# Post box at Dublin airport



## NewEdition (1 Aug 2017)

Is there one in Terminal 1?
Preferably past the customs check, as thats when I can relax. I dont want to be hunting it down before getting through the queues etc.


----------



## amtc (2 Aug 2017)

No there isn't one. There is an kind of unofficial box but it just goes in normal airport collection and is only a couple of times a week. Historic row re planning


----------



## thedaddyman (2 Aug 2017)

there is a post box (or at least there used to be) before you go into t1 at the short term car part. It's there near the shop which is on the ground floor of the car park


----------



## elcato (2 Aug 2017)

Why do I get the feeling this letter is going to start with "While you are reading this, I am on a big metal bird in the sky to a sunny place where I don't have to listen to you barking orders at me ever again ....."


----------



## hazelgreen (7 Aug 2017)

I am nearly sure there is a box at the back of the arrivals hall, the level that the aercoach delivers you in Terminal 1.  It is useful to know for the rare  occasion where you might need to post some item back to yourself as a way of not being having it taken at security.  Ah but first find the jiffy bag and stamp     and allowing that you have time to return out to landside and start again to go thru security.


----------

• STATED PROBLEM: In the Dublin airport post box thread, how often does amtc say the unofficial box gets collected?

• RECORDED DATA:
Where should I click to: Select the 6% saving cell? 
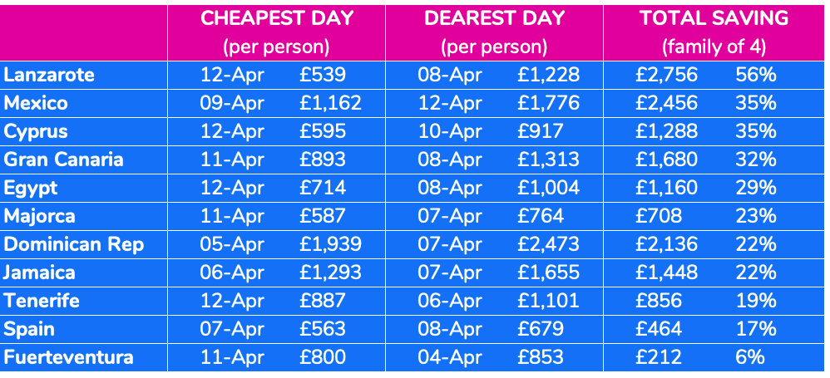749,358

• THE RESULT: Only a couple of times a week.